Work instructions – In the material below, how many lines include the string "folder"? Answer with the number and nothing else.
** Recorded information follows **
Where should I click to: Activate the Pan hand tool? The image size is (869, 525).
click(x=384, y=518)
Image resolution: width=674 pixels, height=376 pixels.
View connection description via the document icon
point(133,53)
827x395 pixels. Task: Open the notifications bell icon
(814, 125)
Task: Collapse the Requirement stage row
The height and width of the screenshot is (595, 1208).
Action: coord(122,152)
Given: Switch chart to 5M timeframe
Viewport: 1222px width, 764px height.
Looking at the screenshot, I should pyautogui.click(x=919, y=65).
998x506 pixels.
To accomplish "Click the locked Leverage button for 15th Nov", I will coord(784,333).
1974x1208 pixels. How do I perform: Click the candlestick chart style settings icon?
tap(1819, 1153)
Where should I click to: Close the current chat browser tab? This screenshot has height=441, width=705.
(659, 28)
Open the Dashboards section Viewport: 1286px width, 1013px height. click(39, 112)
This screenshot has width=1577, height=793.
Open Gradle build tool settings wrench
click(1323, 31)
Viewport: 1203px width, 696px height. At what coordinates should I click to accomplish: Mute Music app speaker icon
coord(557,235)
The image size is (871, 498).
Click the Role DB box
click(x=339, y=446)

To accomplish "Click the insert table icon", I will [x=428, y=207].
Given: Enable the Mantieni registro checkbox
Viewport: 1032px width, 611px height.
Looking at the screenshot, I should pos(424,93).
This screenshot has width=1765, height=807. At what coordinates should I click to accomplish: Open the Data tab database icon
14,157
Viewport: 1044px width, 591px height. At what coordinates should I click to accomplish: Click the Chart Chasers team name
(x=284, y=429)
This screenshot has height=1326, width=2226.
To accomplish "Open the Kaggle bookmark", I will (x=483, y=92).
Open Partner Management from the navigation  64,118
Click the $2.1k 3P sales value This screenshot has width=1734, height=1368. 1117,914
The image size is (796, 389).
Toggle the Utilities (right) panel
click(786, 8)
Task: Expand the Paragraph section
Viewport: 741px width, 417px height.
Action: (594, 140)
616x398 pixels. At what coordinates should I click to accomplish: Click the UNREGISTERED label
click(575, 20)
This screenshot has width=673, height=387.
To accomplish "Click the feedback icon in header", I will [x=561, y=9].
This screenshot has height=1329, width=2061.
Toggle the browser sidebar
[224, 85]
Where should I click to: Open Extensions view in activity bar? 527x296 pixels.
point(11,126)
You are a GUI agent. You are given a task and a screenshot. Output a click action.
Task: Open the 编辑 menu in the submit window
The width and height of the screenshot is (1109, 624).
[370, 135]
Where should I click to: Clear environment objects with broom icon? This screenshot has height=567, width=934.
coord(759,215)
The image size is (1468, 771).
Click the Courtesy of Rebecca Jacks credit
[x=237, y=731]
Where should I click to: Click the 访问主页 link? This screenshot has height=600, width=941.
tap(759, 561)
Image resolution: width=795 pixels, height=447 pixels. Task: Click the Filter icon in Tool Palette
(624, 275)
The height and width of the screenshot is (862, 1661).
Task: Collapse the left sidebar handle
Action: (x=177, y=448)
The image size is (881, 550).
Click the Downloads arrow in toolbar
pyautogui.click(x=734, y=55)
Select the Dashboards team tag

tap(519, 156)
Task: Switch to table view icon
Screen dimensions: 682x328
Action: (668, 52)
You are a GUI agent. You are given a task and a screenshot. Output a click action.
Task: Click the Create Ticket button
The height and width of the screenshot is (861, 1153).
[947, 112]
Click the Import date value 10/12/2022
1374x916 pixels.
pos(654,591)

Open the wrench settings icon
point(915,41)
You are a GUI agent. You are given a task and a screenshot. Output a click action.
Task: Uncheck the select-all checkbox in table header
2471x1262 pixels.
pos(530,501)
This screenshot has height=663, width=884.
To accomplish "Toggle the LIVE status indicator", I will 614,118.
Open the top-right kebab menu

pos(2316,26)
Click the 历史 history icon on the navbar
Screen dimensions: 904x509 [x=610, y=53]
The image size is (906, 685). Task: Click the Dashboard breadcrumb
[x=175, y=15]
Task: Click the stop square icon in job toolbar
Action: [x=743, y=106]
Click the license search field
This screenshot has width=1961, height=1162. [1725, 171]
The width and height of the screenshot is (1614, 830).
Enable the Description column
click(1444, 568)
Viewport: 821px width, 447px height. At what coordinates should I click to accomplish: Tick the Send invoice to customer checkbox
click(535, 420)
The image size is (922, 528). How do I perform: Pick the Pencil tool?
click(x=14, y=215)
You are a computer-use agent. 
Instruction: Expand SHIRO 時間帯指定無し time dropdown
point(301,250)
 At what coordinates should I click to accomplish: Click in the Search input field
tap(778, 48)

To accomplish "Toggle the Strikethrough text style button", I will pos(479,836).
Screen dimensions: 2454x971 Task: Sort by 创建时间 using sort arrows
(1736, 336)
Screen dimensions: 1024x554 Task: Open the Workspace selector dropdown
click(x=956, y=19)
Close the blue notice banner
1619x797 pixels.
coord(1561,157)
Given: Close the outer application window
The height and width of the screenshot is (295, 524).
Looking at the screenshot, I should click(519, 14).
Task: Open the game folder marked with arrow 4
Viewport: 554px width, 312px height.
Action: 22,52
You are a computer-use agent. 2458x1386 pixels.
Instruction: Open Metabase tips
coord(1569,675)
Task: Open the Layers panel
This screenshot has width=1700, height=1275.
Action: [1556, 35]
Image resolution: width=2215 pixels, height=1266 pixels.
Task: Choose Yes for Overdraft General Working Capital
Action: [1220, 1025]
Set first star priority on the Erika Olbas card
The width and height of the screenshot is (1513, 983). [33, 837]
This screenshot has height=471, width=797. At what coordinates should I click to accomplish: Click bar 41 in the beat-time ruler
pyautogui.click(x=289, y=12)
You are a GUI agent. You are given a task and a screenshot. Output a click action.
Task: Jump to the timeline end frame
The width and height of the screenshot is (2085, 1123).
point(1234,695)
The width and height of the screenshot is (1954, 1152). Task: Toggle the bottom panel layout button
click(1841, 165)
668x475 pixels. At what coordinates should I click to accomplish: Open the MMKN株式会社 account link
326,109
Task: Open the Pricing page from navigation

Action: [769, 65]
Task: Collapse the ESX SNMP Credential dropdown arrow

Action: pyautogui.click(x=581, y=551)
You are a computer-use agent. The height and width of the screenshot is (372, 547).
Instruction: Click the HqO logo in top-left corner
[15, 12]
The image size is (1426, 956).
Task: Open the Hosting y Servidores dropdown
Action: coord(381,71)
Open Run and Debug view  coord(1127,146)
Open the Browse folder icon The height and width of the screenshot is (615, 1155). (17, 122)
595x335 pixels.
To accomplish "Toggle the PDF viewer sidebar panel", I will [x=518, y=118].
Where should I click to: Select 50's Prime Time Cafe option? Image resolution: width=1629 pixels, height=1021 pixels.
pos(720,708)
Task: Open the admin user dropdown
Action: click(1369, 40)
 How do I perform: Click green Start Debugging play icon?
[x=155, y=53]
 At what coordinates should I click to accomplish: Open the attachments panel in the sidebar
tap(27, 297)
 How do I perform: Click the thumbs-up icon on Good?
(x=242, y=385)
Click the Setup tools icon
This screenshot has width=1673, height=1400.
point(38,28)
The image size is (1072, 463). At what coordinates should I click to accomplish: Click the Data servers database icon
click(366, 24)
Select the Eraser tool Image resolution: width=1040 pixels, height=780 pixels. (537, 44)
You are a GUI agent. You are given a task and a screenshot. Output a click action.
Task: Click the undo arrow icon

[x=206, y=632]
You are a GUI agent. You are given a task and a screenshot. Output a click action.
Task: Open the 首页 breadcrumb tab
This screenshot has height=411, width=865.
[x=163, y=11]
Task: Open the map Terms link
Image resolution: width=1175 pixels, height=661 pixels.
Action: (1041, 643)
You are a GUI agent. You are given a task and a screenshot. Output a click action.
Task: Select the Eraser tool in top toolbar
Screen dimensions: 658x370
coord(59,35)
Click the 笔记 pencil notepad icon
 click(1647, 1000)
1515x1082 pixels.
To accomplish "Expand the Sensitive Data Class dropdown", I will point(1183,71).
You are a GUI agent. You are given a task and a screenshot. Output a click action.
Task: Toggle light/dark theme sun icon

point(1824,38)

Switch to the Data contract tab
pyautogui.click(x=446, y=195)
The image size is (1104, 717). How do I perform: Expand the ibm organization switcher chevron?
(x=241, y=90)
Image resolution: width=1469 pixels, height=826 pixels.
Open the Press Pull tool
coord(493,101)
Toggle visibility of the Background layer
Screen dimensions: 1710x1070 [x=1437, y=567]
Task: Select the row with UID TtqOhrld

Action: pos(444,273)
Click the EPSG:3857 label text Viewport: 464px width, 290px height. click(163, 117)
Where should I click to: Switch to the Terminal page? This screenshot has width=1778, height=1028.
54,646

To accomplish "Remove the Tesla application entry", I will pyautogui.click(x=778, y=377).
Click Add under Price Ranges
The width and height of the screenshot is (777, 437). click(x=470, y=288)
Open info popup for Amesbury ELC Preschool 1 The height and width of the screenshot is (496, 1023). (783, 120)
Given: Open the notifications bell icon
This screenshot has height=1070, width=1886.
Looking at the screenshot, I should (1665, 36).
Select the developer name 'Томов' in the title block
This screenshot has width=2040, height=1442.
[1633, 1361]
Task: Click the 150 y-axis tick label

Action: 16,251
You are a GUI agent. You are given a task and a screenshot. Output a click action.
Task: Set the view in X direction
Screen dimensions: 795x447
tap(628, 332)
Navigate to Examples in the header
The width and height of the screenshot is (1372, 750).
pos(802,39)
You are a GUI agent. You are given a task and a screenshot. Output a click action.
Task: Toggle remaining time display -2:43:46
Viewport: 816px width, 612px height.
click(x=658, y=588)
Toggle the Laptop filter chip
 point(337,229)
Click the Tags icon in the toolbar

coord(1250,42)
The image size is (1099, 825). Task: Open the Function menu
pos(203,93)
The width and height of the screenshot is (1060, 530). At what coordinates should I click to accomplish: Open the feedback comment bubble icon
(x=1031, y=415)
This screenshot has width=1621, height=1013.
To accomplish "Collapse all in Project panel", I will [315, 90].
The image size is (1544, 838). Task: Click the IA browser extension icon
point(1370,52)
** End of Recorded information **
Solution to the exercise – 2